But dementia cannot erase our inherent dignity or value. It does not erase the image of God in us. Cortextualism fails to see the intrinsic glory and beauty in each human life. It also strikes me as profoundly arrogant and self-deceived, rooted in the notion that with enough privilege, health and power, we can make ourselves strong; we can white-knuckle our way to the good life. But all of us, and every one of our strengths, are made of flimsy material.

Many of the biblical writers seem to understand that humans are innately forgetful creatures, so they constantly call us back to the hard work of recollection.
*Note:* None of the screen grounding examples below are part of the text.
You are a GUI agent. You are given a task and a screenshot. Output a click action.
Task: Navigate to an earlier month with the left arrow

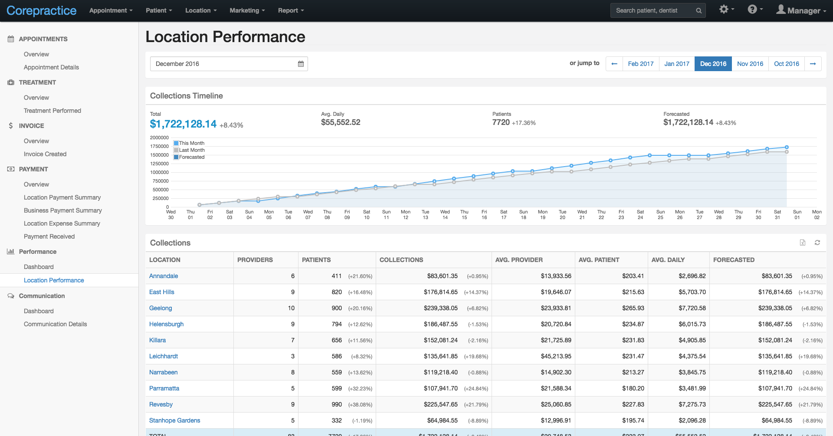click(614, 64)
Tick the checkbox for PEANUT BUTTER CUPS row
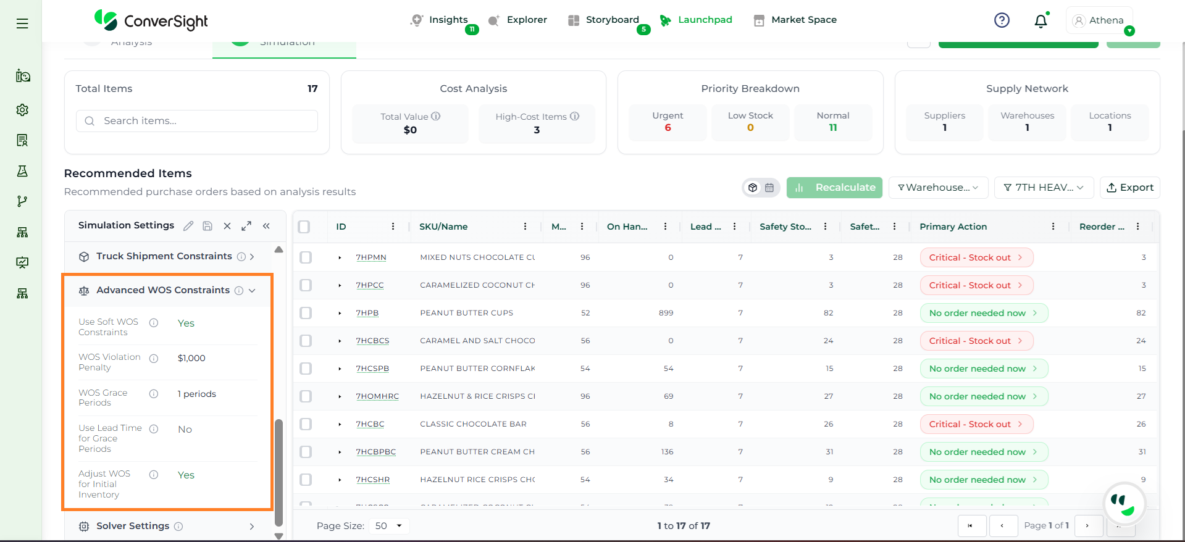 click(x=306, y=313)
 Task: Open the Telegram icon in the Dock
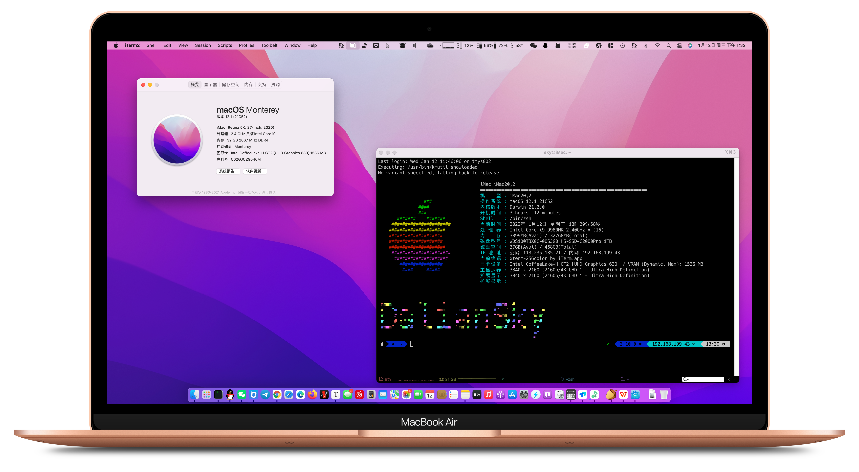click(265, 394)
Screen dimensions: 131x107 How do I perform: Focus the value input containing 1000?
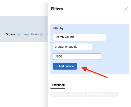77,56
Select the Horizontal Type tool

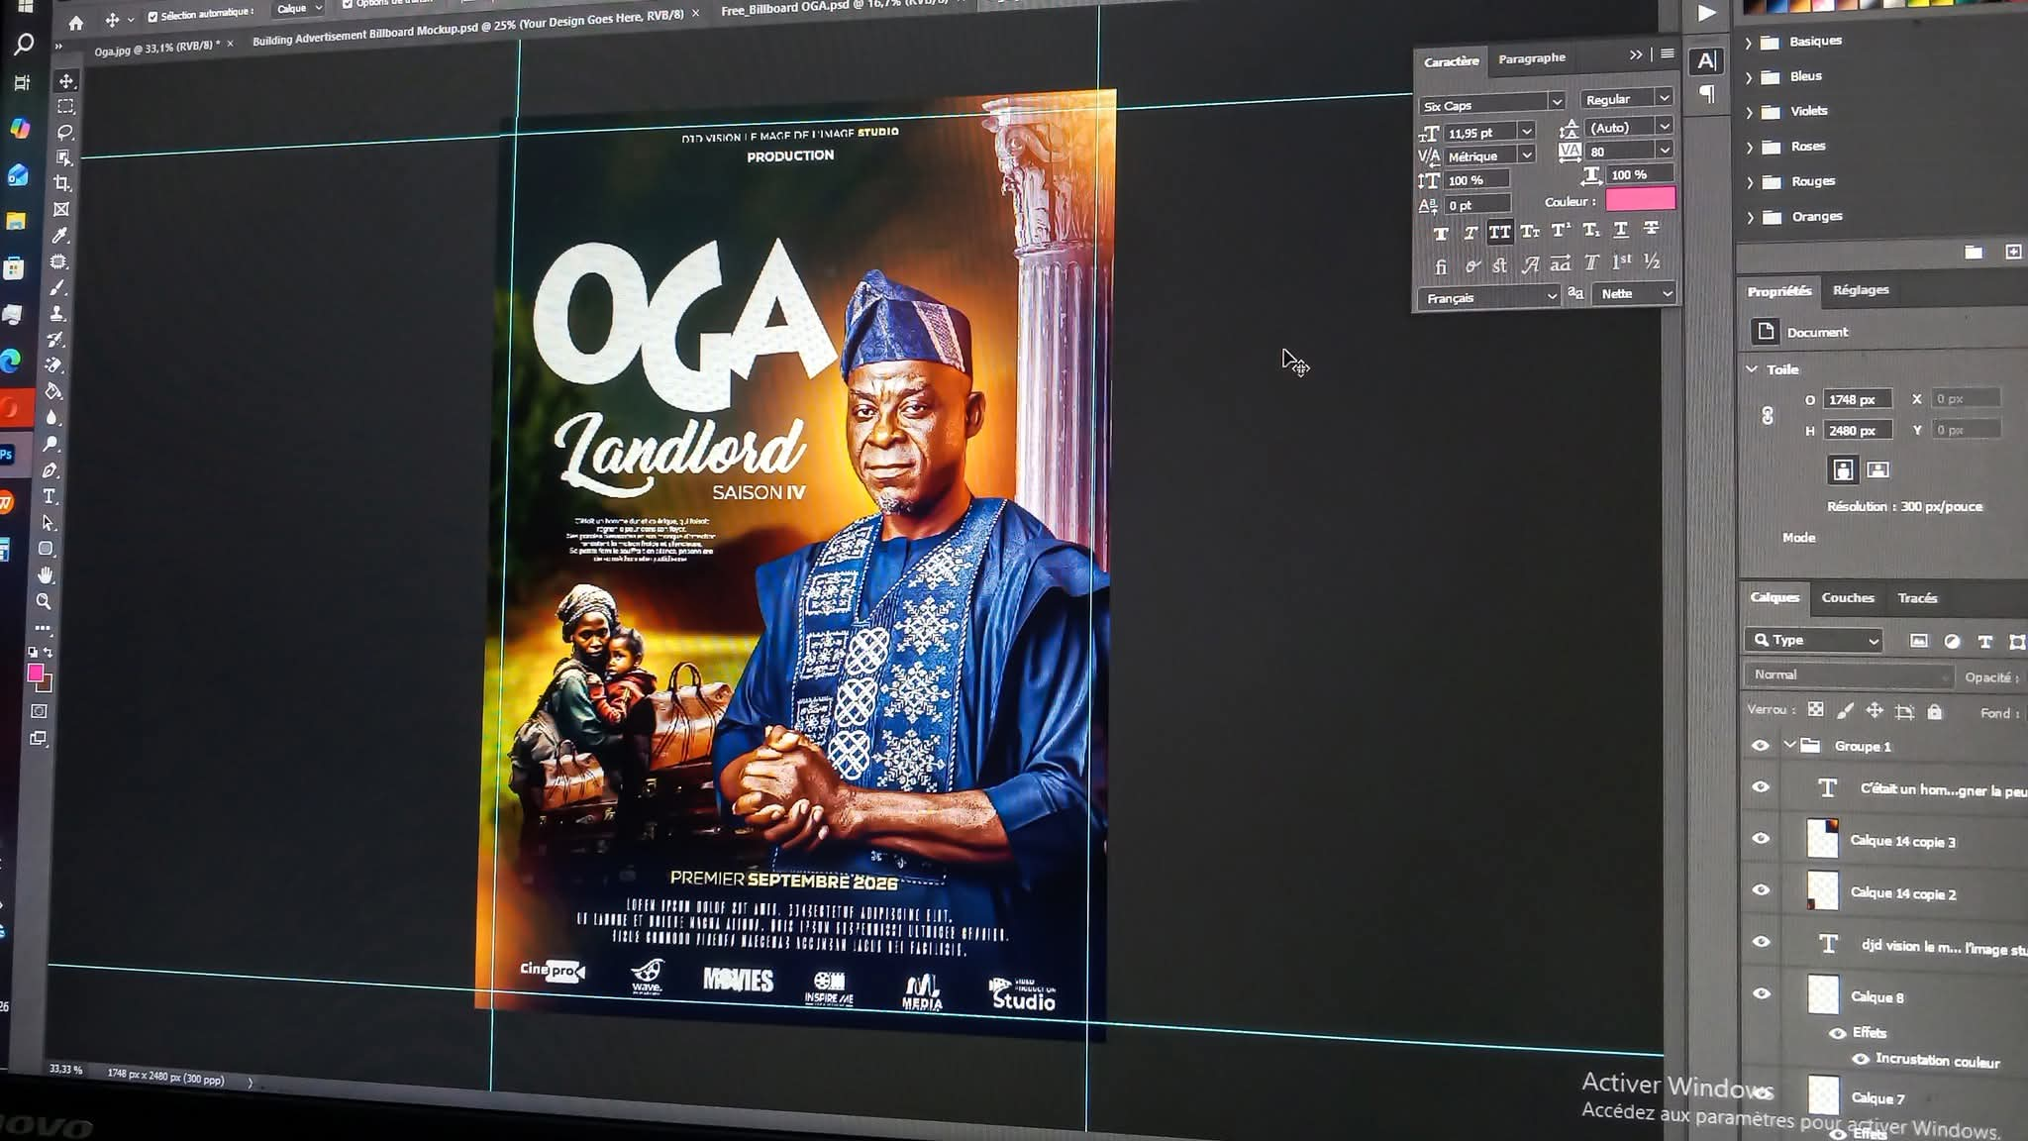tap(50, 496)
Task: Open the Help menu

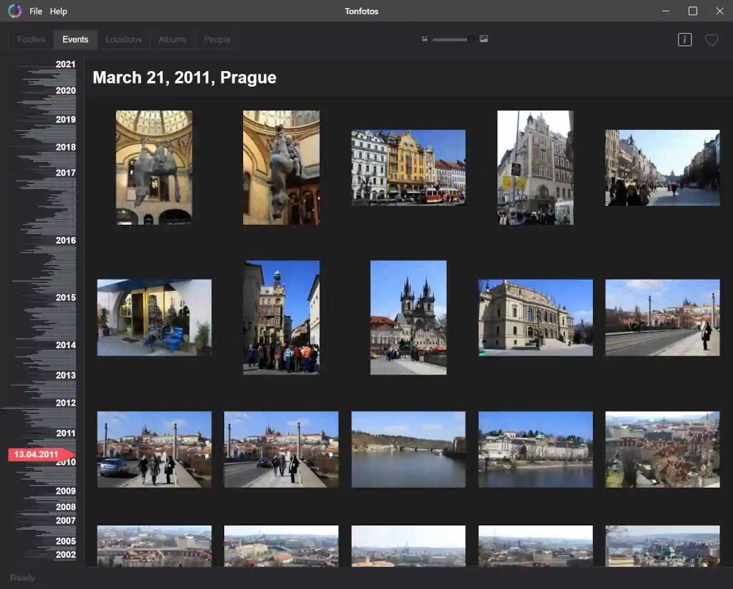Action: 58,11
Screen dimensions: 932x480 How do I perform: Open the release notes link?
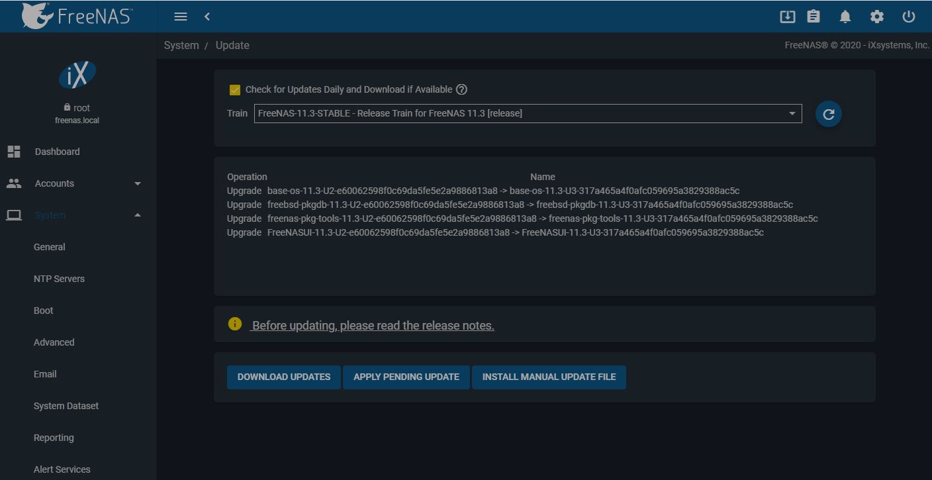tap(373, 325)
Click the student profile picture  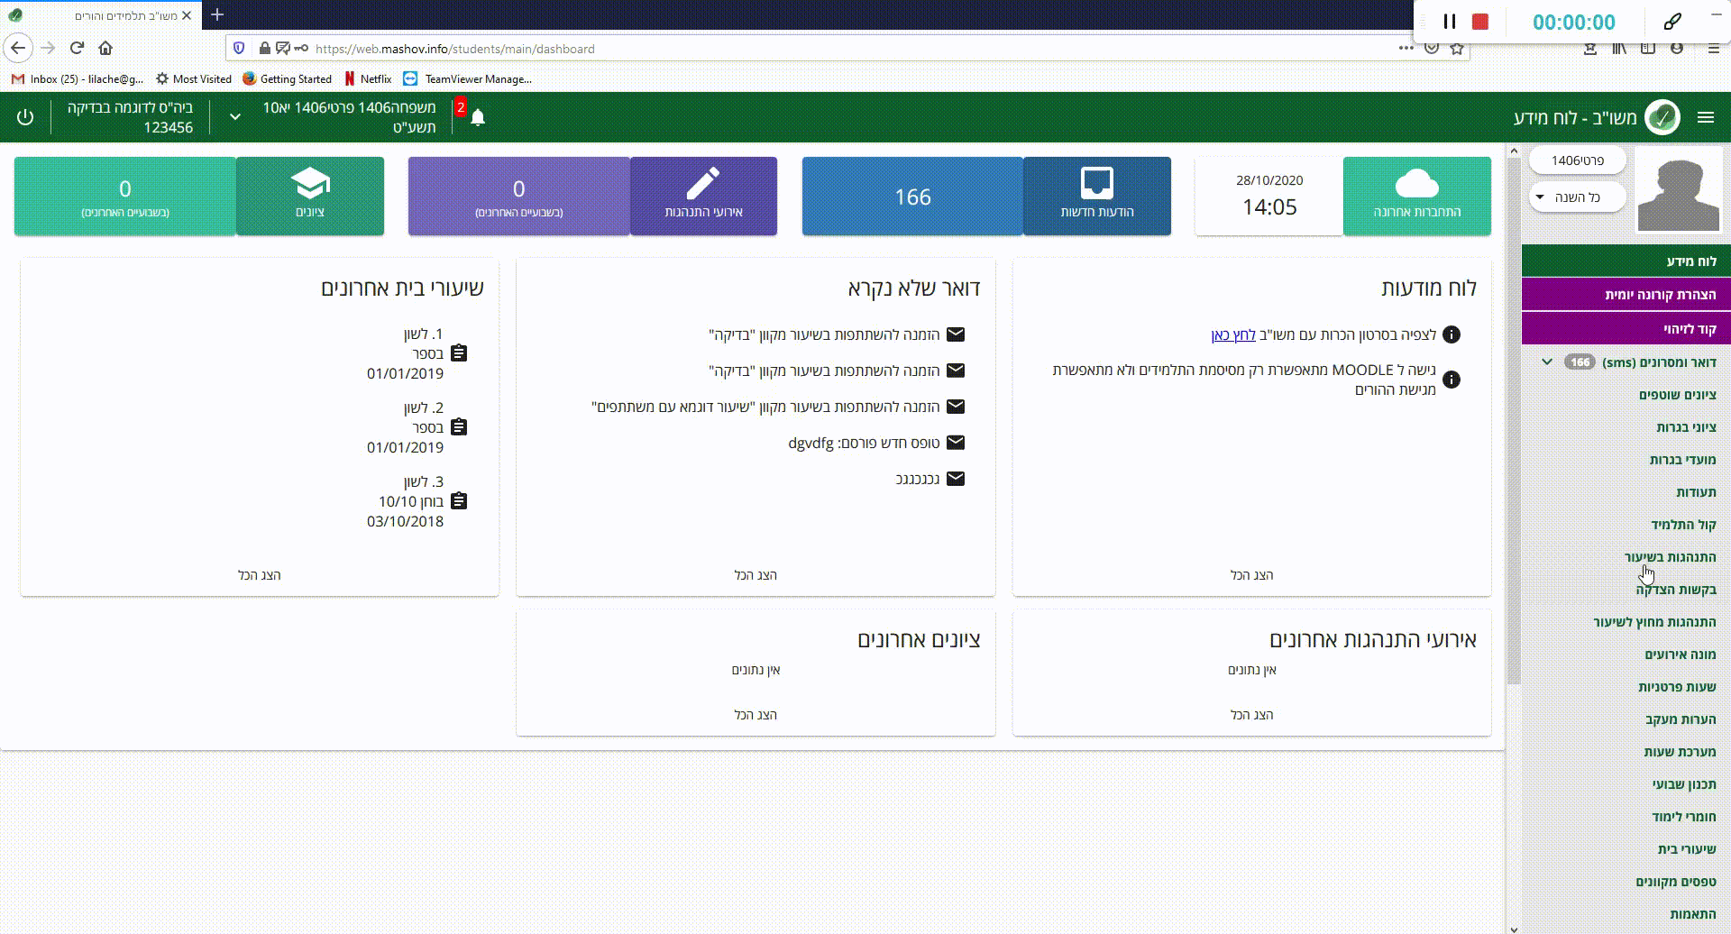(1678, 190)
In Deuteronomy, Moses urges his people, “Never forget the day when you stood before the Lord your God at Mount Sinai,” and later says, “Be careful not to forget the Lord, who rescued you from slavery in the land of Egypt.”

Even now, believers gather to worship and collectively remember the stories we live by. Each Sunday in my church, when I take the Eucharist, the priest repeats Jesus’ words: “Do this in remembrance of me.” Yet each week, through confession, we acknowledge that all of us, in the words of Isaiah, “have forgotten the God” of our salvation.

But Isaiah also tells us that while we may be forgetful, God is not. Isaiah 49 contains perhaps the most poignant statement about God’s memory. In it, God speaks: “Can a mother forget her nursing child?” The verse continues: “But even if that were possible, I would not forget you! See, I have written your name on the palms of my hands.”

My mother may eventually forget me, her daughter whom she deeply loves. But God will not forget my mother. “At the heart of God’s intimate knowing of human beings,” writes Swinton, “lies God’s remembering of us.” He explains that the scriptures suggest that all things are eternally present to God, who is outside of and unbeholden to time. For God to remember someone, then, means that they are present to God, and therefore their existence and worth are safe, fixed and undiminished.

I do not and cannot know what lies ahead for my mom, or for me, or for anyone I love. I do not know what I will remember and what I will not. I do not know if everything I’ve ever said and written and done will be lost and forgotten. But my hope is that we are held fast, even now, in the eternal memory of God.